IL VOTO DI POVERTÀ

2 marzo 1913
Quad. VIII, 25-27
2 Febbraio (sic) 1913 Sul voto di povertà
Le nostre Costituzioni dicono: Del voto e della virtù della povertà. Il voto e la virtù sono due cose distinte, o meglio il voto aggiunge un pregio di più alla virtù. Così se colla osservanza della povertà semplice si acquista il merito della virtù della povertà, coll'osservanza della me­desima come voto si ha doppio merito: della virtù e della religione. Pa­timenti trasgredendo colla sola prima si peccherebbe come i cristiani contro la sola povertà e si commetterebbe un solo peccato, mancando al voto vi sarebbero due peccati. Peccherebbe contro la giustizia nel vo­to solenne; non nel semplice (Vaulet p. 5).
Ecco l'importanza di esaminare ciò che appartiene al voto religio­so e ciò che spetta alla sola virtù della povertà.
Nelle Congregazioni si dà troppo poca importanza nella pratica al­la povertà religiosa; vi si passa sopra l'osservanza con troppa leggerez­za, e non si ha idea chiara di quanto tocca il voto di povertà.
________________________________________
CONSEGNA: Riporta per intero e senza alcuna modifica il testo sul voto di povertà. Le voci riportate qui provengono da un'altra fonte.

MATERIALE FORNITO:
________________________________________
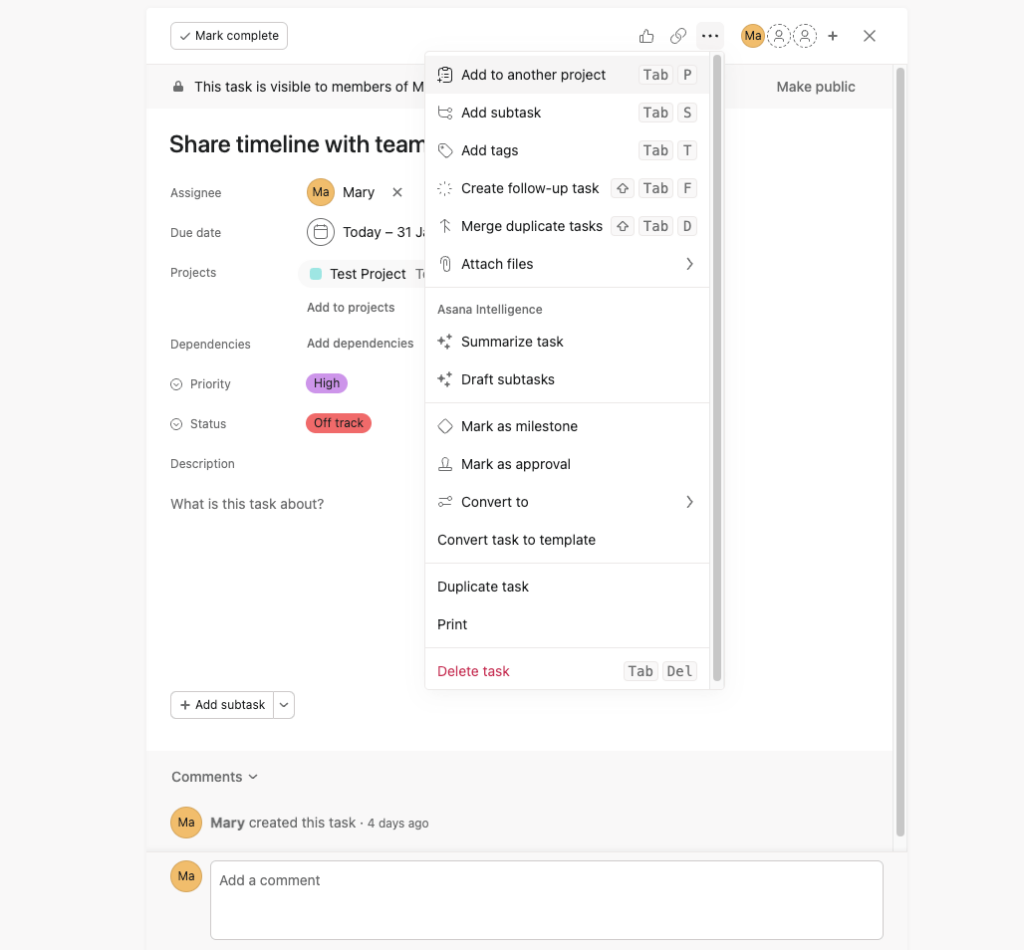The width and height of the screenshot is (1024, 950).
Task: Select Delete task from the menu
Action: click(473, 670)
________________________________________
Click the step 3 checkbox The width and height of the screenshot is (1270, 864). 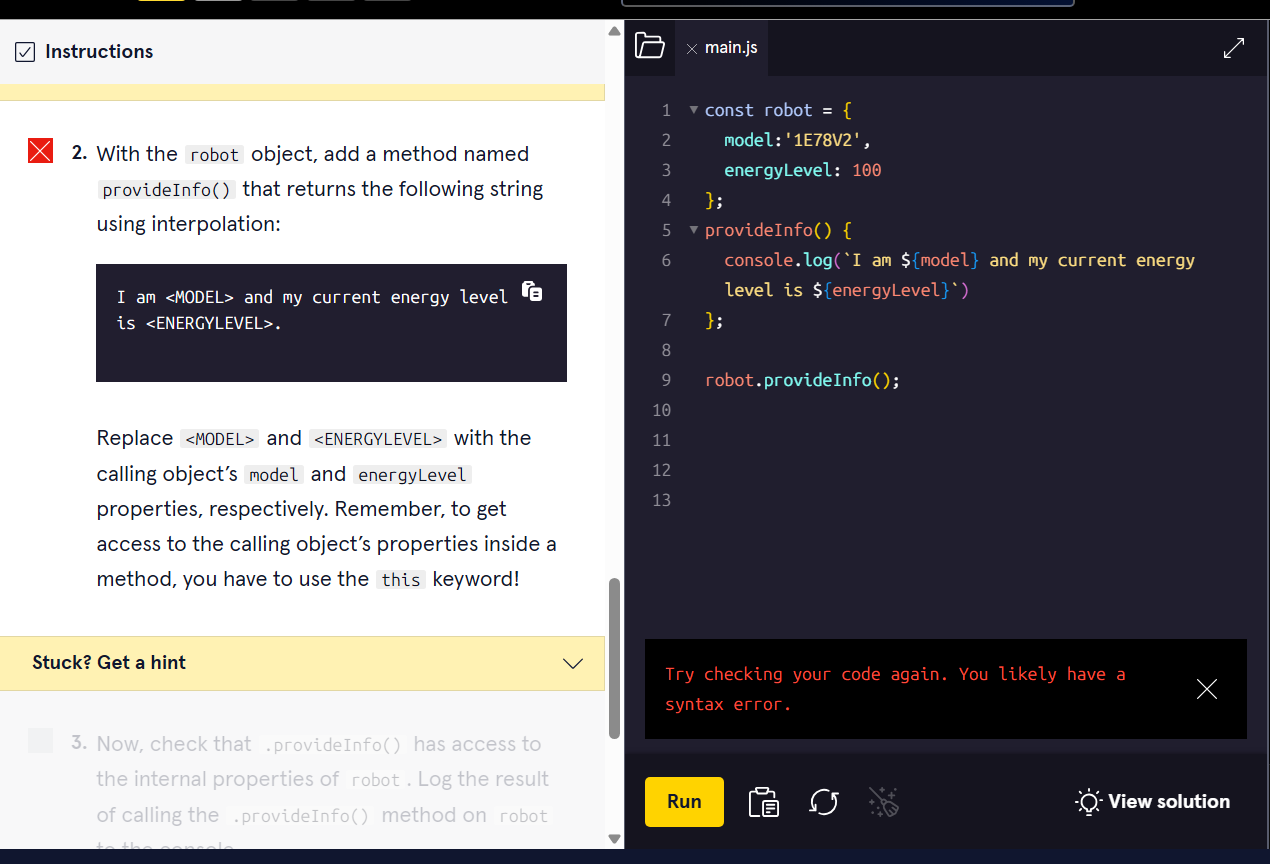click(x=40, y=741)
________________________________________
SOLUZIONE:
IL VOTO DI POVERTÀ

2 marzo 1913
Quad. VIII, 25-27
2 Febbraio (sic) 1913 Sul voto di povertà
Le nostre Costituzioni dicono: Del voto e della virtù della povertà. Il voto e la virtù sono due cose distinte, o meglio il voto aggiunge un pregio di più alla virtù. Così se colla osservanza della povertà semplice si acquista il merito della virtù della povertà, coll'osservanza della me­desima come voto si ha doppio merito: della virtù e della religione. Pa­timenti trasgredendo colla sola prima si peccherebbe come i cristiani contro la sola povertà e si commetterebbe un solo peccato, mancando al voto vi sarebbero due peccati. Peccherebbe contro la giustizia nel vo­to solenne; non nel semplice (Vaulet p. 5).
Ecco l'importanza di esaminare ciò che appartiene al voto religio­so e ciò che spetta alla sola virtù della povertà.
Nelle Congregazioni si dà troppo poca importanza nella pratica al­la povertà religiosa; vi si passa sopra l'osservanza con troppa leggerez­za, e non si ha idea chiara di quanto tocca il voto di povertà.